Test 3 Unit 3-Energy and Cellular Respiration Flashcards
What is the law of Thermodynamics and define all variables.
ΔG = ΔH - TΔS ΔG: Free energy, spontaneous reactions ΔH: Enthalpy, potential energy ΔS: Entropy, disorder T: Temperature
Explain how enthalpy (ΔH) works.
Transformations that absord energy (endothermic) result in the products having MORE potential energy. (+ΔH)
Transformations that release energy (exothermic) result in the products having LESS potential energy. (-ΔH)
*If you gain potential energy (+ΔH), reaction is NOT spontaneous.
Explain how enthropy (ΔS) works.
The measure of wheter a reaction gains disorder.
Gas > Liquid > Solid.
*Reactions that gain disorder (+ΔS) tend to be spontaneous.
Explain free energy (ΔG).
-ΔG = spontaneous (exergonic) \+ΔG = NOT spontaneous (endergonic)
Explain how exergonic and endergonic reactions relate to catabolic and anabolic reactions.
- Catabolic = energy released = exergonic = spontaneous
- Anabolic = energy required = endergonicc = not spontaneous
Why does ATP hydrolysis release free energy?
ATP hydrolysis releases free energy, so it is exergonic (spontaneous) because:
- decrease in potential energy
- increase in entropy
Why is there less potential energy in ADP than in ATP?
Because the loss of the terminal phosphate has decreased the electrical repulsion among the negatively charged oxygen atoms of the phosphate groups.
Explain how ATP hydrolysis can make other reactions spontaneous in the cell .
Through energy coupling: an endergonic reaction occurs by being coupled to an exergonic reaction. the energy is provided by the exergonic breakdown of ATP.
Explain the concept of activation energy for enzymes
For chemical reactions to occur, bonds need to be broken and this requires a small input of energy called ACTIVATION ENERGY. Enzymes can accelerate reactions by lowering the activation energy.
Explain how enzymes reduce the amount of activation energy required to start a reaction
Enzymes reduce the activation energy by inducing the transition state. The binding of substrate(s) to an active site results in the substrate’s acquiring the transition state conformation. Enzymes can:
- Bring reacting molecules together (reacting molecules can assume the transition state only when they collide)
- Charge interactions: expose the reactant to altered charges that promote catalysis
- Change the shape of a substrate into a conformation that mimics the transition state.
What is a cofactor?
A nonprotein group that binds very precisely to the enzyme. Cofactors are often metals, such as iron, copper, zinc, or manganese.
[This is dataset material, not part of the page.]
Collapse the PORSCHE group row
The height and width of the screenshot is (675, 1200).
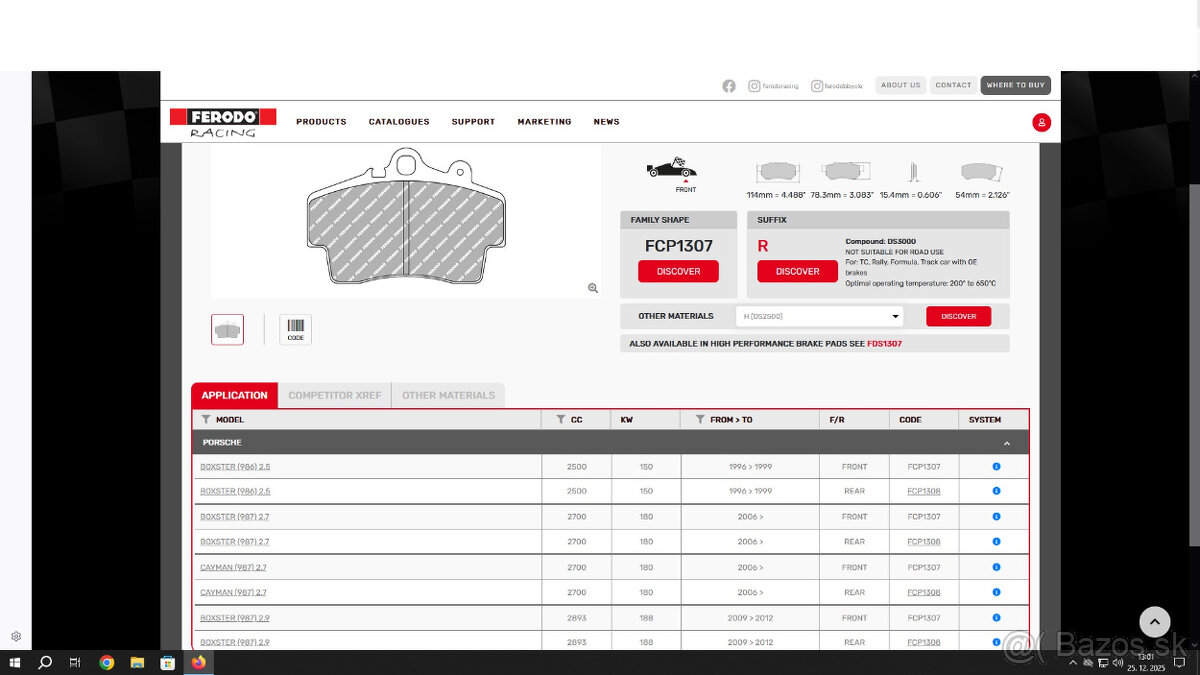tap(1006, 443)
The cofactor binds to the enzyme and activates it.
Give an example of an enzymatic cofactor.
ATP, vitamins (nonprotein groups), Retinal, Ascorbic acid, or vitamin C, is used as a cofactor in hydroxylases.
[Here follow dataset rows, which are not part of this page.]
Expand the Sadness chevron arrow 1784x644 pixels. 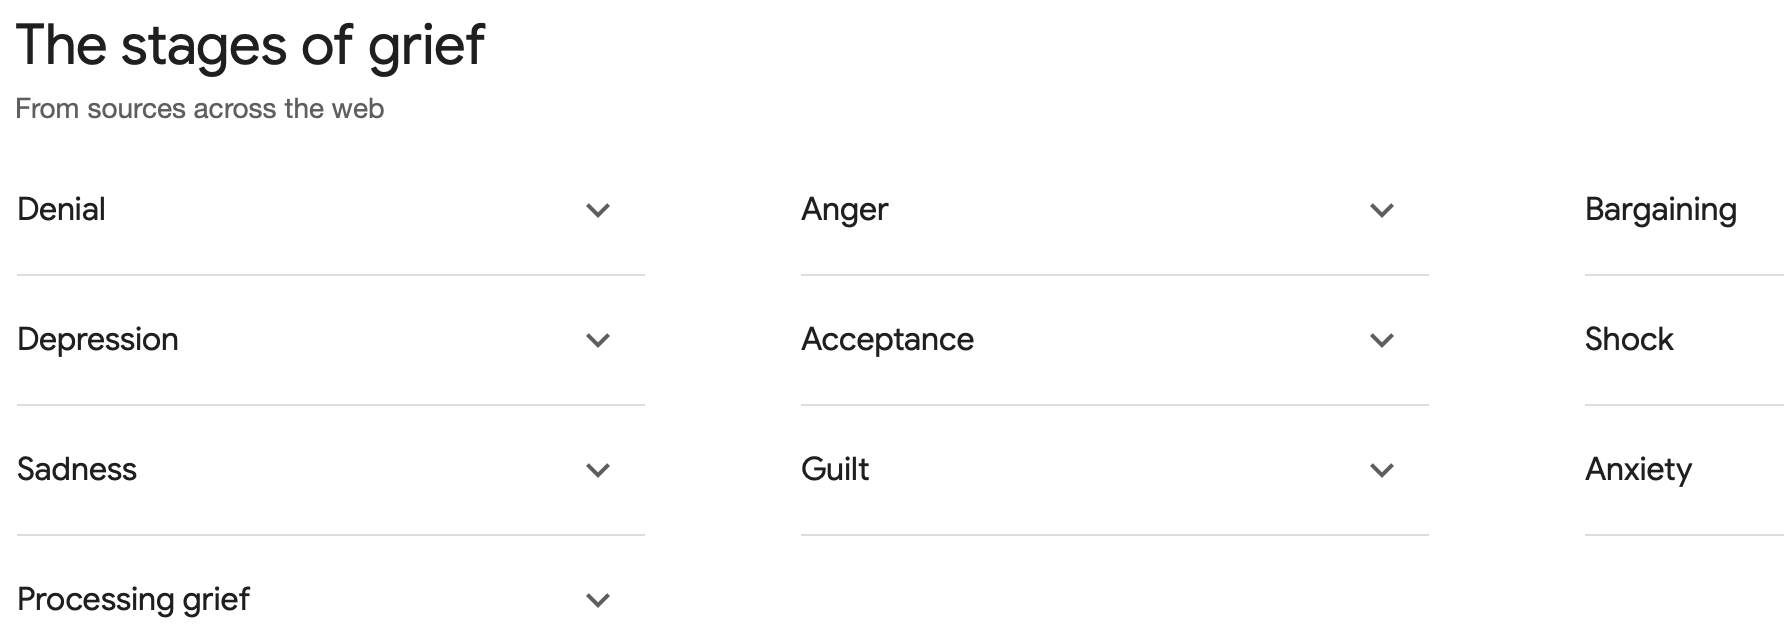pos(598,470)
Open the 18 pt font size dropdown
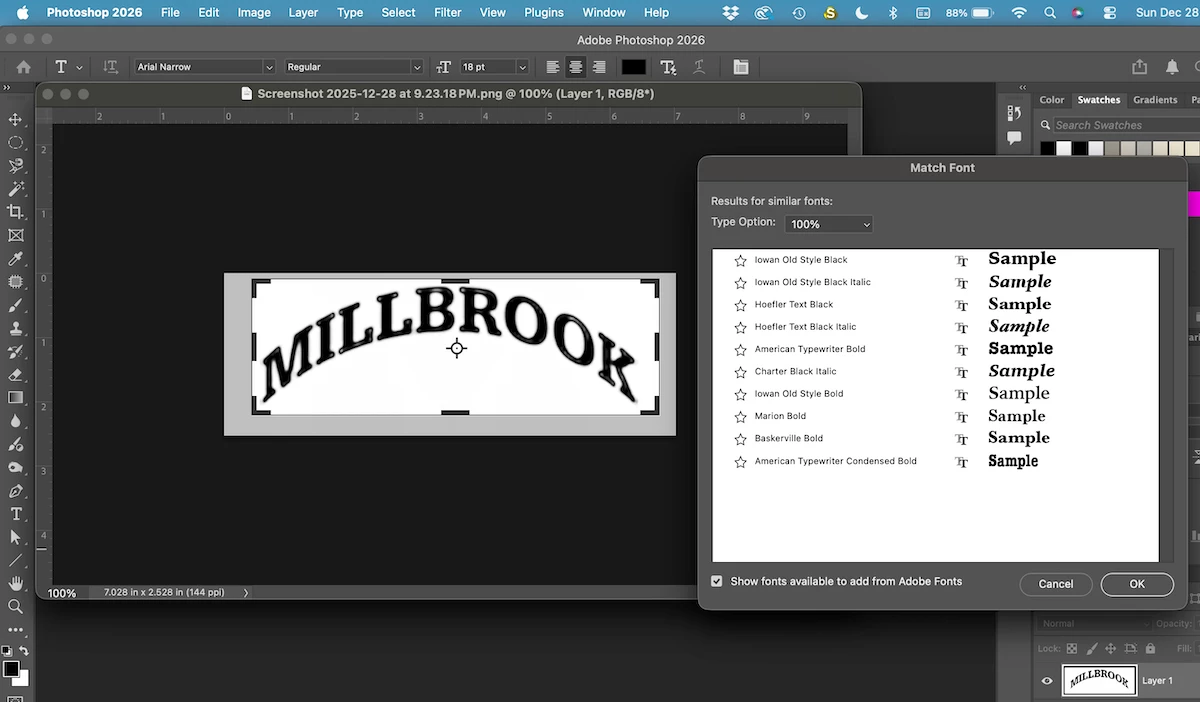 click(493, 67)
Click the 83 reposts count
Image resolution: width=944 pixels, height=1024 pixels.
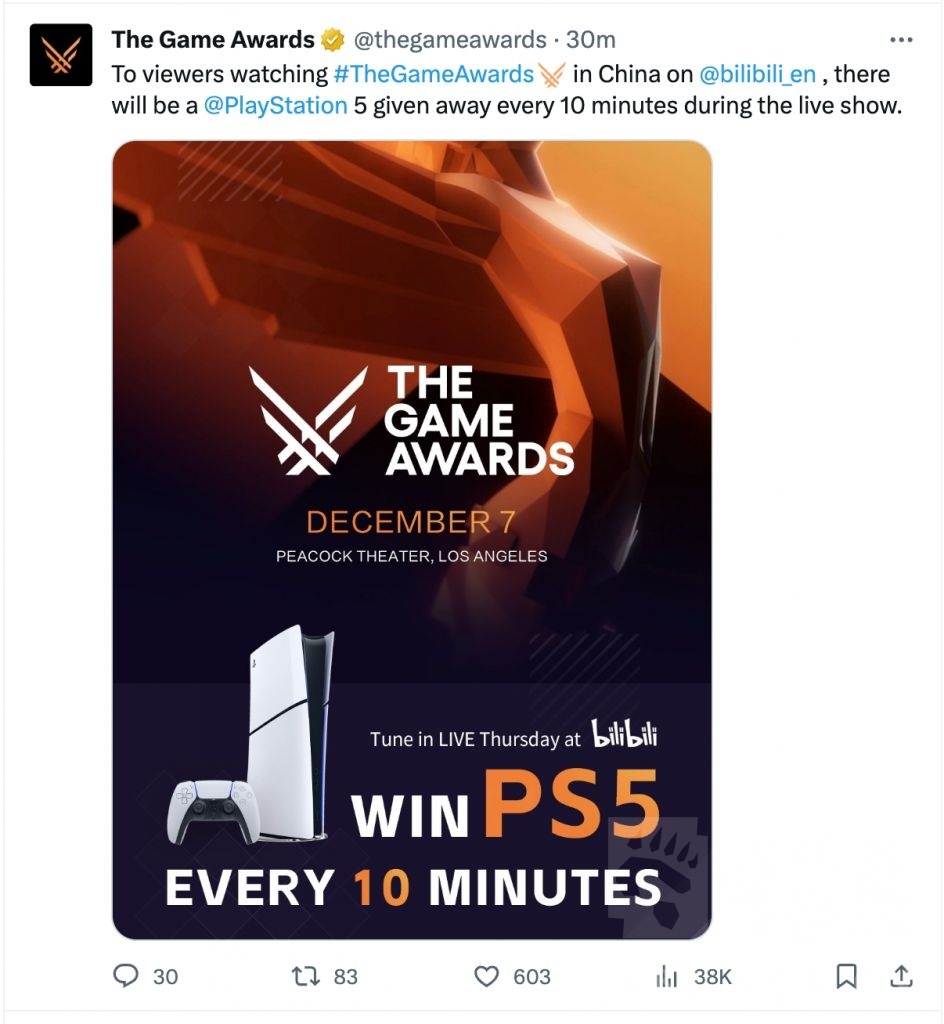click(345, 976)
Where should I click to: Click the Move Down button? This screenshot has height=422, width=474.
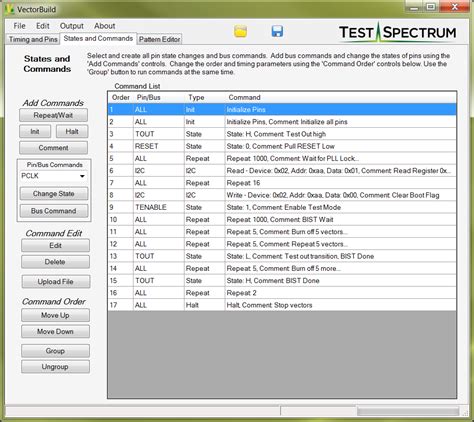(x=55, y=332)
How can 1.substrate concentration 2.enzyme concentration 3.pH 4.temperature affect the rate of reaction?
- In the presence of excess substrate, the rate of catalysis is proportional to the amount of enzyme. At some point, it reaches a saturation level if the enzyme concentration is constant (↑ substrate = not so efficient!)
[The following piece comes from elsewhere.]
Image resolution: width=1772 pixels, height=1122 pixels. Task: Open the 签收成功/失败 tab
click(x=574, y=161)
- As enzyme concentration increases, the rate of product formation increases. (↑ enzyme = very efficient!)
- An enzyme has an optimal pH at which it is most active
- An enzyme has an optimal temperature at which it is most active. Heat-sensitive enzymes can be activated/inhibited with temperature changes.
Explain how enzymes can be regulated through competitive and non competitive interactions
- Competitive regulation: the competitive inhibiter molecule competes with the substrate for the active site and the substrate is unable to bind when the inhibitor is bound to active site.
- Non-competitive (allosteric) regulation: Can be activation or inhibition
Explain how allosteric activation/inhibition works.
- Activation:
Enzyme binds to allosteric activator and converts it to a HIGH-affinity state = the substrate can bind. - Inhibition:
Enzyme binds to allosteric inhibitor and converts it to a LOW-affinity state = the substrate is released.
What is the difference in efficiency of aerobic and anaerobic pathways?
- Aerobic respiration: 1 glucose = 36-38 ATPS (MOST EFFICIENT!)
- Anaerobic respiration: 1 glucose = 2-36 ATPS
- Fermentation: 1 glucose = 2 ATPS
Why is anaerobic respiration and fermentation less efficient than aerobic?
Because it uses non-O2 compounds as electron acceptors which are less efficient because they are less electronegative than O2, so they have less affinity for electrons.
Fermentation is a back-up that uses organic compounds as electron acceptors.
Where and why in cellular respiration does fermentation occur?
Why? If oxygen is absent or in short supply
Where? In the cytosol. Pyruvate remains in the cytosol and is reduced using the NADH generated by glycolysis.